Here is the listing. Report each line in it that contains the string "agent".

* [DATA EXTRACTS]:

________________________________________

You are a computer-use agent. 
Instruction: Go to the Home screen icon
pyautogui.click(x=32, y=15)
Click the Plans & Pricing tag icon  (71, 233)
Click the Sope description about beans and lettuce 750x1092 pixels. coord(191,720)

________________________________________

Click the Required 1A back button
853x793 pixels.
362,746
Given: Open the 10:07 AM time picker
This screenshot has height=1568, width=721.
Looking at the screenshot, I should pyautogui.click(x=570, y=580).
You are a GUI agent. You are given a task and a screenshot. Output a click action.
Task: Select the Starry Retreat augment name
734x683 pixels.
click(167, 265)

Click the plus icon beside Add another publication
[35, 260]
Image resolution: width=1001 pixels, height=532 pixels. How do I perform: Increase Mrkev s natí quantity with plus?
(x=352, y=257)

________________________________________

* [RESULT]:
You are a computer-use agent. 
You are a GUI agent. You are given a task and a screenshot. Output a click action.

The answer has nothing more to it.